Crumbs. This is what FC Barcelona and Real Madrid leave, more or less, to the rest of the Spanish football landscape. Traditionally the kingdom’s third club, Atlético de Madrid has been playing in the big leagues for a decade. Crowned twice in seven years, “Atléti” failed twice in the Champions League final, in 2014 and 2016. The Madrid club is once again in the quarter-finals of the competition, against Manchester City , Wednesday April 13 (1-0 for the Skyblues one way). At the same time, this “popular club”like love so much to remind coach Diego Simeone, has taken a sharp turn threatening his singular identity. Is it irremediable?

Atlético is not just a football team, it’s a feeling”explained the former star rojiblanca Fernando Torres, in an interview for Sofoot in 2009. Founded at the turn of the 20th century, the club has historically relied on strong local and popular roots. “It’s the worker’s team. Considering the situation in the country, seeing the players lay down their lives on every action increases the identification of the public”, pointed out in 2014 Gabi, captain of the Colchoneros when Spain was suffering from the effects of the subprime crisis.

The opposition with a Real Madrid considered “elitist” – even if King Felipe VI openly supports Atléti – gives birth, in fact, to a social divide more than a political one. Often accused of having been protected by Franco’s power, the club has a fringe of supporters categorized on the far right. In 2014, the Frente Atlético group was banned from the stadium after one of its members beat to death a member of Riazor Blues, an ultra group from Deportivo claiming to be on the far left.
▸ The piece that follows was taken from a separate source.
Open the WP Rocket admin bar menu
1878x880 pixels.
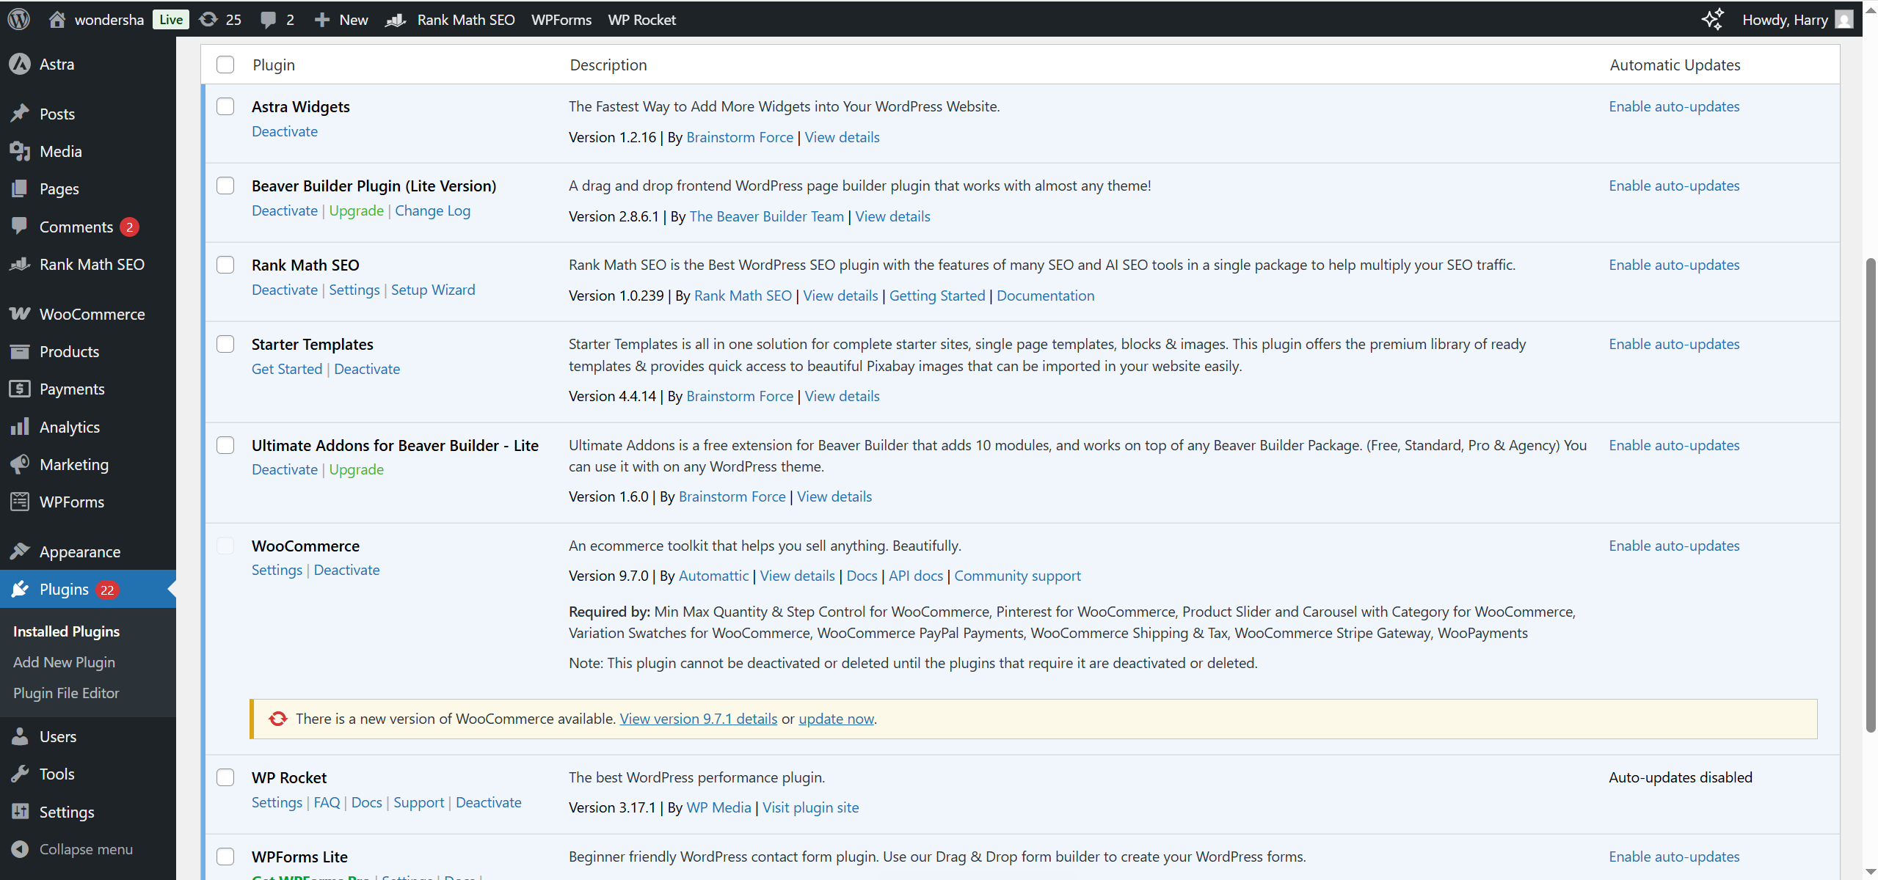[641, 19]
UEFA has also closed a part of the Wanda Metropolitano against Manchester City, after images showed club supporters performing Nazi salutes on the first leg.

But unlike Rayo Vallecano, a team from the popular district of Vallecas clearly stamped on the left, “the club does not really have a political image”, points out Fran Castillo, journalist specializing in Atlético. This area in the south of Madrid, Captain Koke is precisely from there. He as a person embodies this identity colchonera. In 2017, he extended his lease for seven years, an exceptional period.
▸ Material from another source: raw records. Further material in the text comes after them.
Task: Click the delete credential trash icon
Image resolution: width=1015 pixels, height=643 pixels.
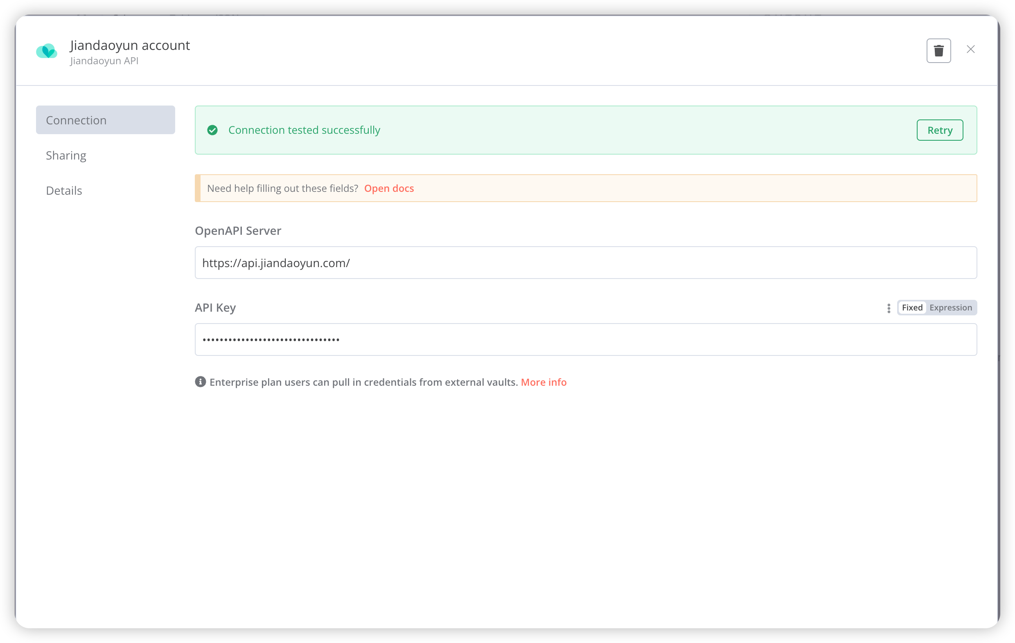Action: tap(938, 51)
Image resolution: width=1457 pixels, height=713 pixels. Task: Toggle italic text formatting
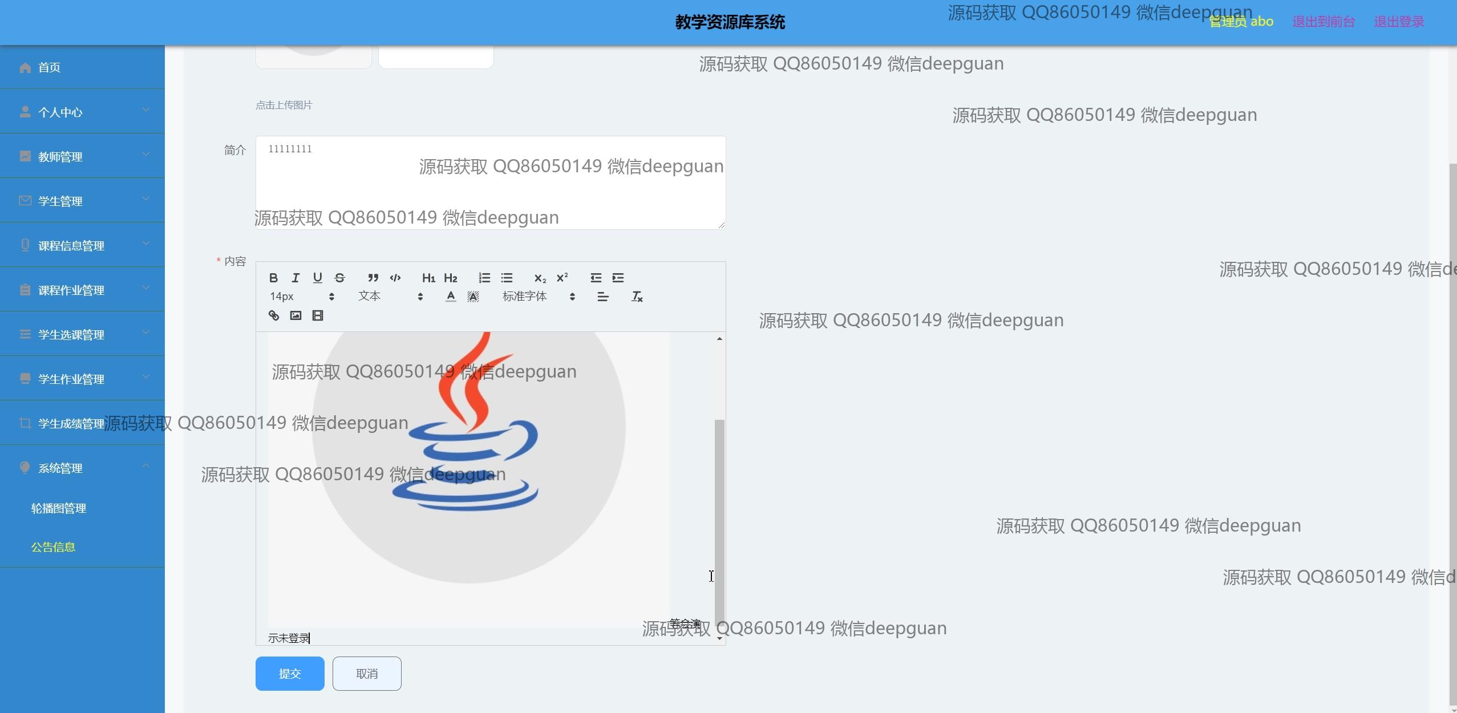[296, 278]
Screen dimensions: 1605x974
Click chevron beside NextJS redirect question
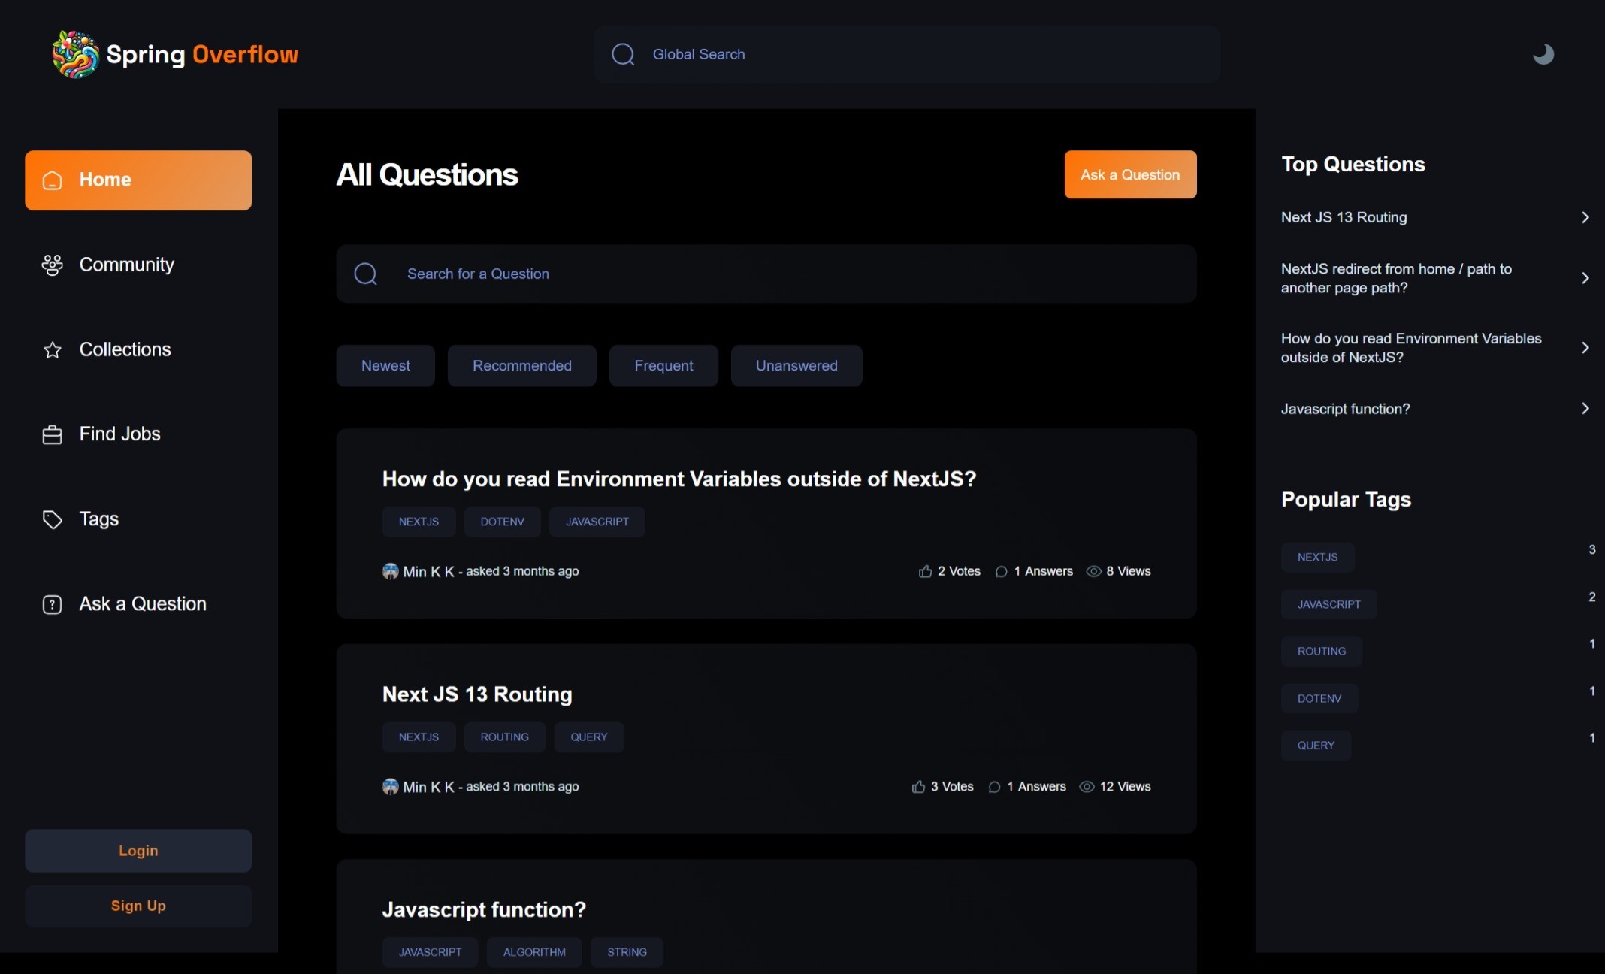[x=1585, y=278]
“When I was young, I went to the stadium with my grandfather, my brother and my father”he recalls for the review Libero. The enclosure in question, the boiling Vicente-Calderón, has literally disappeared. Theater of many European glories, its singular architecture like the proximity of the stands to the lawn made it a unique volcano. Since 2017, Atlético has been playing at the Wanda Metropolitano, an ultra-modern setting with 68,000 seats far from the city center, when the Calderón was a quarter of an hour’s walk from Puerta del Sol.

“The change of stadium was very radical for many supporters. But the Metropolitano has already had historic matches and is recovering, little by little, the atmosphere of the Calderón.”
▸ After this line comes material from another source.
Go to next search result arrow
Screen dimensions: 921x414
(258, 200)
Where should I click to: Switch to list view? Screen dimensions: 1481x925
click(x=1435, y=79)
Fran Castillo, journalist specializing in Atlético

at franceinfo: sport

Quique, an inveterate supporter of the Colchoneros, confirms it to us: “I preferred the Calderon. But the Wanda is a symbol of the new image of the club, which is no longer a ‘neighborhood team'”. This move was accompanied by a change of logo decried by some of the people rojiblanco. “Nobody expected it”, confirms Fran Castillo. The pill struggled to pass, to the point that the shops were stormed when a jersey with the old coat of arms was released in January.

Uprooted, Atlético was even more so by being one of the founding members of the SuperliEuropean Union, last April. “It surprised me a lot”, recalls Fran Castillo. Many peñas (groups of supporters) have expressed their distrust of the project, forcing the club to backpedal in order. It goes without saying that this closed league project between the wealthiest teams in Europe is at odds with the values ​​advocated by this club. In this little game, the soft declarations of the emblematic Diego Simeone (“Our club will make the best decision for its future”) had disappointed more than one.

Does this mean that these values ​​are only a mirage? “Cholo” Simeone provided part of the answer in 2019: “You can’t claim the people when you have one of the best stadiums in the world or when you buy a player for 120 million euroshe told La Nación, referring to the transfer of young Portuguese João Félix. But we can still say that socially, morally and emotionally, we remain the people’s team. These are our roots, the club will not change it despite its economic growth.”

The Argentinian technician’s salary still tempers his own words: he is one of the best paid coaches on the planet. His style of play, based on great defensive rigor and incessant intensity, annoys. The Argentinian is regularly questioned, despite a successful tenure. His character and his aggressiveness fit perfectly with the identity of Atlético, where he also played in the 1990s.

Above all, in modern football where transfers are legion, many players remain faithful to the jersey rojiblanco. The unstoppable José Maria Giménez, Koke and Jan Oblak, for example, have been there for a decade. “In any case, Atlético remain as they are despite all these changes.concludes Fran Castillo. The very essence of the club continues, even though it is now known worldwide.”